Where to begin the current reality check? His selves were beginning to merge so deeply and so completely one into the other that at times it was hard to keep them apart, hard to know which was manifesting at any given time.

"You're weird," Shelly had told him when he first described the feeling to her.

"I know," he had answered, "but it's a gentle weird. That's why you love me." They had been getting along wonderfully for the past six months ever since starting his current job. Amazing, he thought, what a regular income, even the wildly uncertain one of a commission only salesman can do for a relationship.

The Pottery Barn gig had long since passed into history, followed by stints on the phone setting sales appointments for a building maintenance firm, and then, when he realized how much more the salesman earned than the appointment setter, selling printer cartridges, foreign language tapes, and management consultants’ services.

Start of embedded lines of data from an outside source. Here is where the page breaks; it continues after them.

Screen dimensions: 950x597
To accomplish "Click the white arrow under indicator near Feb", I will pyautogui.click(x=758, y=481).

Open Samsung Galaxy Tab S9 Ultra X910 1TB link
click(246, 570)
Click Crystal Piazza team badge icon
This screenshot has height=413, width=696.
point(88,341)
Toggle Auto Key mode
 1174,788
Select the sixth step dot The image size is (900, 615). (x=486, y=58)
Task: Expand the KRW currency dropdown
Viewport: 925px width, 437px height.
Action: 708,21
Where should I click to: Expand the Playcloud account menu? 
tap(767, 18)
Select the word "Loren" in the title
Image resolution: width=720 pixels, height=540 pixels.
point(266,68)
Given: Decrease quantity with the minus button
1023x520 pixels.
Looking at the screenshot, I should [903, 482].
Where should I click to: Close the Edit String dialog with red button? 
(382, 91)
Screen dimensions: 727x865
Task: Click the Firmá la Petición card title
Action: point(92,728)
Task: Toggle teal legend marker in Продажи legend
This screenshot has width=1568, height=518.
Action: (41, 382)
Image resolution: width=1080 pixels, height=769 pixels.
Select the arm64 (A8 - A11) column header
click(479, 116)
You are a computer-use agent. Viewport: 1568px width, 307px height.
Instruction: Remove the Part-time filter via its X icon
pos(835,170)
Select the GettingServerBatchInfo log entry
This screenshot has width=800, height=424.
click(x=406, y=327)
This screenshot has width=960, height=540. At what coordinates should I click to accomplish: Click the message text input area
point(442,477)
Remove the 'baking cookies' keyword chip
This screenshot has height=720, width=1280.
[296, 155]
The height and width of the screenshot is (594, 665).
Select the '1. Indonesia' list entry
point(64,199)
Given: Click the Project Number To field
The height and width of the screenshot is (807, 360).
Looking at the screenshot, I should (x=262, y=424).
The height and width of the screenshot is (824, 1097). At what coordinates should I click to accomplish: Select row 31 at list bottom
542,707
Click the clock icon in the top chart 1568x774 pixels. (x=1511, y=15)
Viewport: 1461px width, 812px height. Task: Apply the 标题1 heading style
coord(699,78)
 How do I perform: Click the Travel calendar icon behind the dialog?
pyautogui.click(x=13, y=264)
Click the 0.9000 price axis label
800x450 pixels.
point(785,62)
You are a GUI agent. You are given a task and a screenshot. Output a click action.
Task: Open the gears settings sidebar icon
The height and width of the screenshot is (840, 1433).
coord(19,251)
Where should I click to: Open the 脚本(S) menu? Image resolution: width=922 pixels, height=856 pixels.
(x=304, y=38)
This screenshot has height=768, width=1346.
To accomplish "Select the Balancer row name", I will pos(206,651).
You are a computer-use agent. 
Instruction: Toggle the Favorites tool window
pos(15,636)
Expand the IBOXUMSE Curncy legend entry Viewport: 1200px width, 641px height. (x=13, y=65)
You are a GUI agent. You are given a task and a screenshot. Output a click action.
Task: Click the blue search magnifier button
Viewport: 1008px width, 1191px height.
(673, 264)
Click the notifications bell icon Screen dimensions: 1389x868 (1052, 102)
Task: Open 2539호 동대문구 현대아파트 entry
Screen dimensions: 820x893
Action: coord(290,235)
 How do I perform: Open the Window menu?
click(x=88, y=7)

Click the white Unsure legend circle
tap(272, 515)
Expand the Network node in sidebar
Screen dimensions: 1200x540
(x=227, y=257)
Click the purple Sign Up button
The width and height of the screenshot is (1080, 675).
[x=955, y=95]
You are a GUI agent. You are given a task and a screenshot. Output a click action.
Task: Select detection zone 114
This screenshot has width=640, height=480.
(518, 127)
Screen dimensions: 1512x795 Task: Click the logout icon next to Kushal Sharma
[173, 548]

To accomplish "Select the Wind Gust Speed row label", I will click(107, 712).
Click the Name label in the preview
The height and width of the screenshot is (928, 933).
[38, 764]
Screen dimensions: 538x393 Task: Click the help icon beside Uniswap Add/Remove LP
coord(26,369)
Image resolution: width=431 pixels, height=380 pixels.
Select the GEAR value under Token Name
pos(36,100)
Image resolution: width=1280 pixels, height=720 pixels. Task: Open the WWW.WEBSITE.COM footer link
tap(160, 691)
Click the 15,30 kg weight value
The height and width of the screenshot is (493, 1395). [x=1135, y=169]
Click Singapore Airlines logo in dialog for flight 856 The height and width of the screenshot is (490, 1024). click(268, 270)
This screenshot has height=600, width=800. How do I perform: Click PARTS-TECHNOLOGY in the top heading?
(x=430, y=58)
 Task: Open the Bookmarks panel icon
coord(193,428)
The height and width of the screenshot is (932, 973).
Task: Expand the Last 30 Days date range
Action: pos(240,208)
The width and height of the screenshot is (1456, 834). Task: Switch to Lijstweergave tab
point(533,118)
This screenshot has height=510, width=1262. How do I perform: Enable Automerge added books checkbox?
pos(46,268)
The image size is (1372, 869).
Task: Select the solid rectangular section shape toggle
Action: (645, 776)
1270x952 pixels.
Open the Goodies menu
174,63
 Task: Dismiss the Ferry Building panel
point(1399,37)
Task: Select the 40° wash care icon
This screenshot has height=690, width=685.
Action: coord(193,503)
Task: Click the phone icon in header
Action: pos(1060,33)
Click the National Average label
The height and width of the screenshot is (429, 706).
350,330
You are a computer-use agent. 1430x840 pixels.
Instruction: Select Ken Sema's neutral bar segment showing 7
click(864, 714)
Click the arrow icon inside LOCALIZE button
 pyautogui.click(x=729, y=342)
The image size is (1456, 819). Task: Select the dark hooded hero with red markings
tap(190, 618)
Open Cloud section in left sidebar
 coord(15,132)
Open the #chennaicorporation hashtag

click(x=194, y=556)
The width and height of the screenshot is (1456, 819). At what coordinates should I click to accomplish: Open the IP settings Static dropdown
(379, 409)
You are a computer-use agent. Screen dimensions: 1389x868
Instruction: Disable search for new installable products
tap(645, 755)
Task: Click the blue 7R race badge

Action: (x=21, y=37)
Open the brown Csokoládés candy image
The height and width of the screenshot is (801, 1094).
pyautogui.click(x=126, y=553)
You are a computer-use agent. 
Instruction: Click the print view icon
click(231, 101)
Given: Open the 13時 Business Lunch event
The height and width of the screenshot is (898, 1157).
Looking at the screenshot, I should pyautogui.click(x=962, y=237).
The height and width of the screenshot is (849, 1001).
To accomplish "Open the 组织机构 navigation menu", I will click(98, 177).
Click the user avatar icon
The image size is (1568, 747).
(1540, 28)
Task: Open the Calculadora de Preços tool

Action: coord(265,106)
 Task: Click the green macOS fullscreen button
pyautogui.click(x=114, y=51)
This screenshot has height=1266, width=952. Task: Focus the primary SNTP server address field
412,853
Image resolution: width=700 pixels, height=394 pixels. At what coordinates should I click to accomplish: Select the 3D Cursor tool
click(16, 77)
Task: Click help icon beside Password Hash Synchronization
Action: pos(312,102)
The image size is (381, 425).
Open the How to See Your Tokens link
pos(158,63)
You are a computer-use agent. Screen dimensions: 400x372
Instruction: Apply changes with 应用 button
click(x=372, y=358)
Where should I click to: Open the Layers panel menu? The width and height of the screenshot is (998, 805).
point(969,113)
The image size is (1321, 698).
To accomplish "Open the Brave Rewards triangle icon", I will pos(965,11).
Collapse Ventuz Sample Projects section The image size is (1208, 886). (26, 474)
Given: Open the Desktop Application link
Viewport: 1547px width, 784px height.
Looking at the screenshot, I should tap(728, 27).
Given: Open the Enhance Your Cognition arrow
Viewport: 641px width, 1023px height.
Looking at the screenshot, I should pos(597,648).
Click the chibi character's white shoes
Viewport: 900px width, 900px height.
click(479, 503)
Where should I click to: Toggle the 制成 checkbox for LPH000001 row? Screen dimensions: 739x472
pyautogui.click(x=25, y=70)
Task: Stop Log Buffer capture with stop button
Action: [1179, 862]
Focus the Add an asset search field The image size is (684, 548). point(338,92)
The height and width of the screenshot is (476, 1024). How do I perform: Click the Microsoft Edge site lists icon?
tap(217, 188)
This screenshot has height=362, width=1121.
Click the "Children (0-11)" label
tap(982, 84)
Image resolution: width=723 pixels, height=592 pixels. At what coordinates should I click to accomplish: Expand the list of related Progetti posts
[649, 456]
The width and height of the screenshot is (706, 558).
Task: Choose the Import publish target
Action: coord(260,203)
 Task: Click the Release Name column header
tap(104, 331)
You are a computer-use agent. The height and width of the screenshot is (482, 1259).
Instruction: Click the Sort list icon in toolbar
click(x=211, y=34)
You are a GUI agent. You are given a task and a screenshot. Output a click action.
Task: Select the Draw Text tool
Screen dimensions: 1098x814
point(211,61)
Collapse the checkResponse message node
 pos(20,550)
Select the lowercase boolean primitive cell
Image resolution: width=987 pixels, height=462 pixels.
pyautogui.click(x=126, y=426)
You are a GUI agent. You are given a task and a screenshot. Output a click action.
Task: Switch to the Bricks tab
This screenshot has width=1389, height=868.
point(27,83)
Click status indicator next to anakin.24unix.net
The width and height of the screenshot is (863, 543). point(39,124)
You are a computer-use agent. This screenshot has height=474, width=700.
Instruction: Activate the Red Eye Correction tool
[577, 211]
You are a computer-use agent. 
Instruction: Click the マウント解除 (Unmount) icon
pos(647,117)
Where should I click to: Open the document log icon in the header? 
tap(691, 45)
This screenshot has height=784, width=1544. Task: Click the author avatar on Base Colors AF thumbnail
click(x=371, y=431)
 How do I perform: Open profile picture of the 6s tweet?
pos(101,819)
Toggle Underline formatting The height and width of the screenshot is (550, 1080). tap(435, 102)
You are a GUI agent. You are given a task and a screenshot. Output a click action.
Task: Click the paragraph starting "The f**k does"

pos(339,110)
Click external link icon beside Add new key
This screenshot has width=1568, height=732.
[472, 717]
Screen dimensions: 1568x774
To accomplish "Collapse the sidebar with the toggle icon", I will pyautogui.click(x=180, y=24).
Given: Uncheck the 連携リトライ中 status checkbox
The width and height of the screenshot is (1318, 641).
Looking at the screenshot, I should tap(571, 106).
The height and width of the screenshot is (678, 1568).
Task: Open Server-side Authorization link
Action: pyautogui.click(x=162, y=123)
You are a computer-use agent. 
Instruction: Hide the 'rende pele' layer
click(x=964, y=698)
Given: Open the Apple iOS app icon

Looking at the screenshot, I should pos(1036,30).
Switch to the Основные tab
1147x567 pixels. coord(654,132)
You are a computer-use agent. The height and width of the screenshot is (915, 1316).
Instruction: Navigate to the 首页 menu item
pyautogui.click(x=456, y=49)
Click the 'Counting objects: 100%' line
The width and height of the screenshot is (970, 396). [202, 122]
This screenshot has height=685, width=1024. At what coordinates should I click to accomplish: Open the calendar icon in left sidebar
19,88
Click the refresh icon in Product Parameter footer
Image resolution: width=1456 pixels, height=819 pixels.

He had always owned the gift of gab and buoyed by an ever growing friendship with his new friend and alter ego, ag, he was discovering that when properly focused with a given end in sight, that gift could be used to generate a decent income indeed. In fact, for the first time in his entire life, he was finding his services in demand. It felt good.

The current client had him talking on the phone to attorneys throughout the country, helping them achieve their professional goals (read income) by hooking them up with clients who needed their services. He was the oldest one in the office and by choice worked only four days a week, making less calls, acting less frantic, yet closing with the best of them. In fact, he was one of the best of them. And unlike the rest of the sales force, he was getting Social Security. Shelly sent it to their investment counselor as soon as it came in.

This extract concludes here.